Na segunda-feira, 5 de janeiro de 2026, o Exército de Israel iniciou uma série de ataques aéreos contra alvos no Líbano, que segundo as autoridades israelenses, estão ligados ao Hezbollah e ao Hamas. As operações ocorreram após ordens de evacuação para quatro vilarejos no leste e no sul do país, onde as tensões aumentaram significativamente nos últimos dias.
Os ataques focaram em infraestruturas militares nas localidades de Hammara e Ain el-Tineh, no Vale do Bekaa, além de Kfar Hatta e Aanan, no sul do Líbano. Essas áreas são consideradas estratégicas e sensíveis devido à sua proximidade com a fronteira israelense. A nova ofensiva reacende as tensões entre Israel e o Líbano, que havia alcançado um cessar-fogo mediado pelos Estados Unidos em 2024, após um período prolongado de confrontos.
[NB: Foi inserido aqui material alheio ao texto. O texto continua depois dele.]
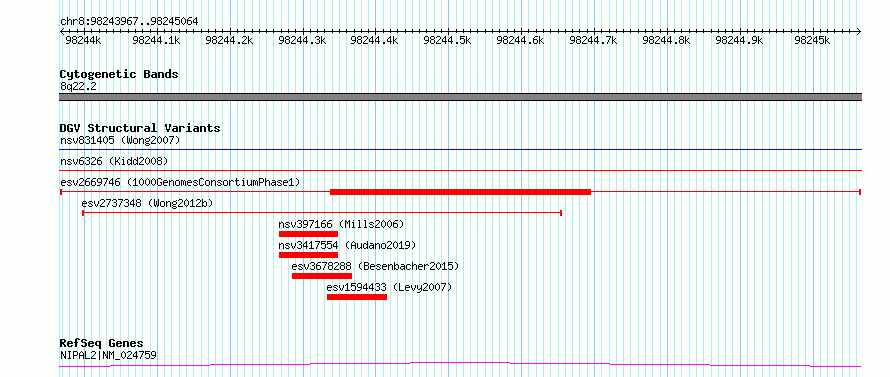Viewport: 890px width, 377px height.
Task: Click the RefSeq Genes track title
Action: tap(102, 344)
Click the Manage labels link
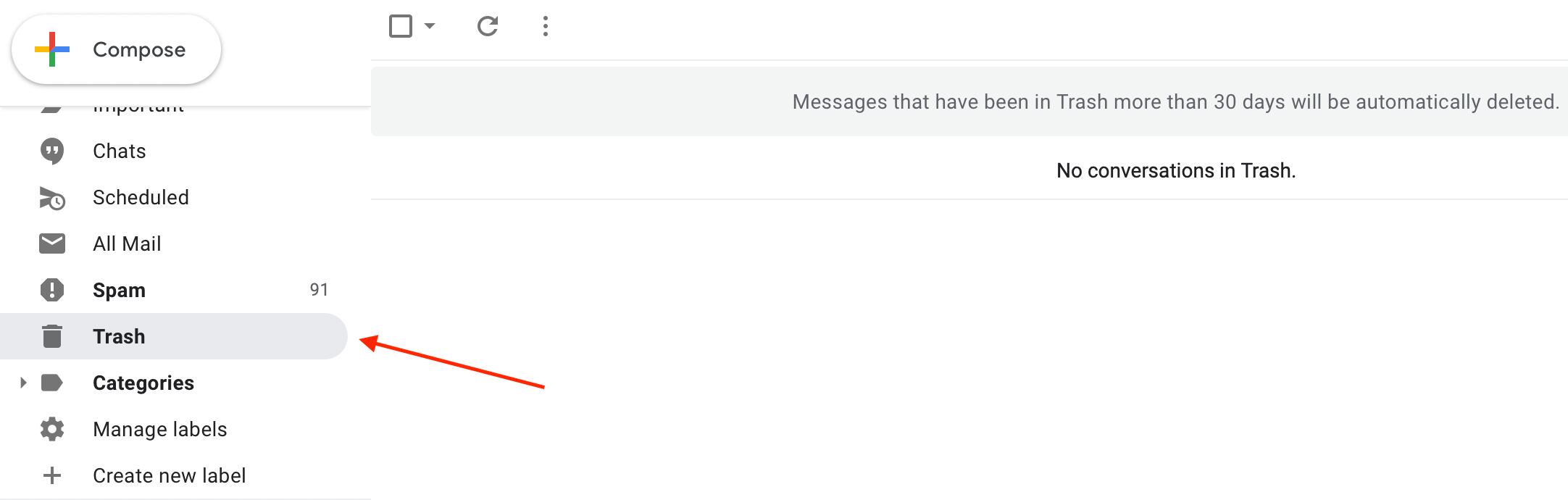Screen dimensions: 1568x500 [159, 429]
As autoridades libanesas enfrentam crescente pressão dos Estados Unidos e de Israel para desarmar o Hezbollah, que mantém um arsenal significativo no país. Com o medo de uma escalada militar, Beirute teme que os ataques israelenses possam se intensificar, o que agravaria ainda mais a situação econômica e institucional já crítica no Líbano. A situação atual coloca em risco a estabilidade regional e pode ter consequências sérias para a população civil.